ーーーーーーーーーーーーーーーーーーーーーー


 サドルの位置もネットを参考にし、ギリギリ足がつくくらいに上げまくった。ロードバイクにスタンドは不要という声もあるが、俺はそんなにストイックではないのでスタンドもつけた。チェーンにちまちまとオイルをさし終えて、いよいよ初サイクリングの時がやってきた!


(おっおっおっ、めっちゃサドルたけえし、なんか勝手に姿勢が低くなるぞ……というか、ペダルおっも!)


 あ、よく考えたら後輪はめたときにギア一番重くしてたんだった。頑張って漕ぎながら3段ほどギアを落とした瞬間……


「うわぁ……きっもちいい! なんだこりゃ!」


 まるで地面を滑走するかのように、サァーっと走っていく! 漕いでも漕いでも加速していくし、ギアをさらに3段落として漕いでもシャカシャカ回る感じではない。
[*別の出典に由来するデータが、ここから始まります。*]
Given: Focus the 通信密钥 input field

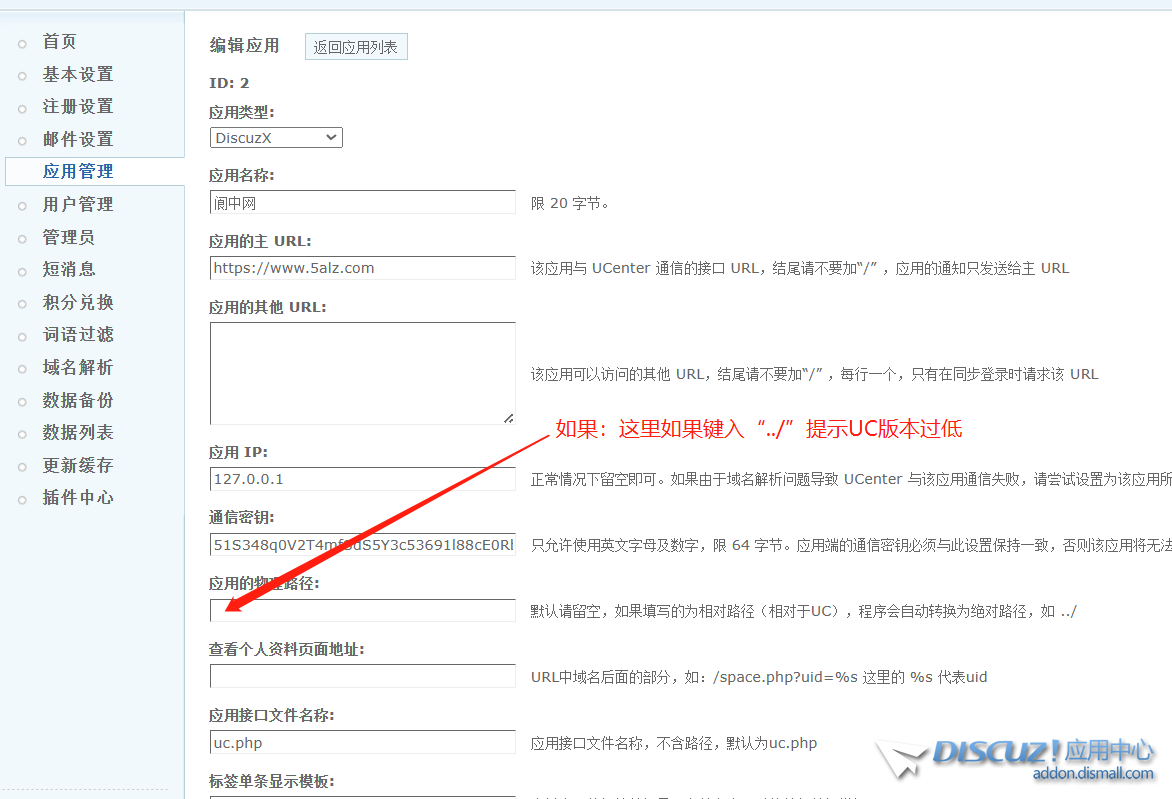Looking at the screenshot, I should (362, 545).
なるほど平地では6速あたりからでもスタートできる感じなんだな。


(よし! 六角さえありゃほぼ全ての調整ができるし、走りながらちょっとずつ仕上げよう。たんのすぃー!!)


 悲しいことにサイコンはついてなかったので、今の速度とかケイデンス……ペダルを1分間に何回くらい回しているかの数値とかはわからない。しかし体感だと普通に流してるだけでママチャリの全力疾走並みにスピード出てる。同じ自転車という種類の乗り物に乗っているとは思えないくらいだ。


「とっとと、ブレーキがちょっとスカスカだな」


 遊びを持たせたブレーキシューの位置取りをしたのが裏目に出たのか、それともブレーキのキャリパー本体の左右バランスが狂っているのか。どちらも六角でササっと調整できるので早速道端でいじってみる。


(キャリパーは念のためもう一回中央に寄せとこ。六角ゆるめてグラついてきたらブレーキレバー握ってと)


 こうするとホイールを掴んだキャリパーの左右のバランスが均等になる。ブレーキを握ったままキャリパーの六角をキチキチに締めれば、キレイな位置で固定できる。


(問題はシューだな。限界まで近づけよう)


 クイックリリースの裏にも六角の穴があり、それをゆるめればシューをホイールで挟み込む動きを担当するワイヤーを調整できる。このワイヤーをさっきよりも引っ張り出して六角を仮留めしブレーキレバーを引いてみる。


(わ、ブレーキレバー動かねえほどカツカツだ。ちょっとワイヤー張りすぎたな。あとチビっとだけゆるめよう)


 わずかにゆるめたがこれでもまだ遊びがまったくないように感じる。でもさっきの調整だとゆるゆるだったもんなぁ。まあ効かないよりはガックンブレーキの方がマシだしコレで試運転再開だ。


(ある程度スピードに乗ったな、ブレーキを……お。なんだ意外と良い感じにじわじわ効くじゃねえか!)


 遊びはないのだが、ブレーキシューがリムに当たった後からがじわじわと効いていき、さっきよりかなり性能を発揮できている。安全を確認してからガッとリアブレーキを引いてみると……


(おっととととと!! ひゃ~!!)


 リアのタイヤがロック(強すぎる力でブレーキを引いて、走行中にタイヤの回転が0になってしまう状態)されて、ザァーと引きずられる音が。コントロールを完全に失う前にリアブレーキをゆるめ、フロントブレーキも使い安全に停車する。

 うーむ、ママチャリでもこの遊びはたまにしていたが、タイヤの性能のおかげかかなりスピード出た状態でも中々ロックしにくいな。ロックの直前までちゃんとブレーキの力を地面に伝えてる感触もあるし、さすがミシュランの最高クラスのタイヤだ。一皮剥けたらいったいどんなバケモノグリップになっちまうんだ!?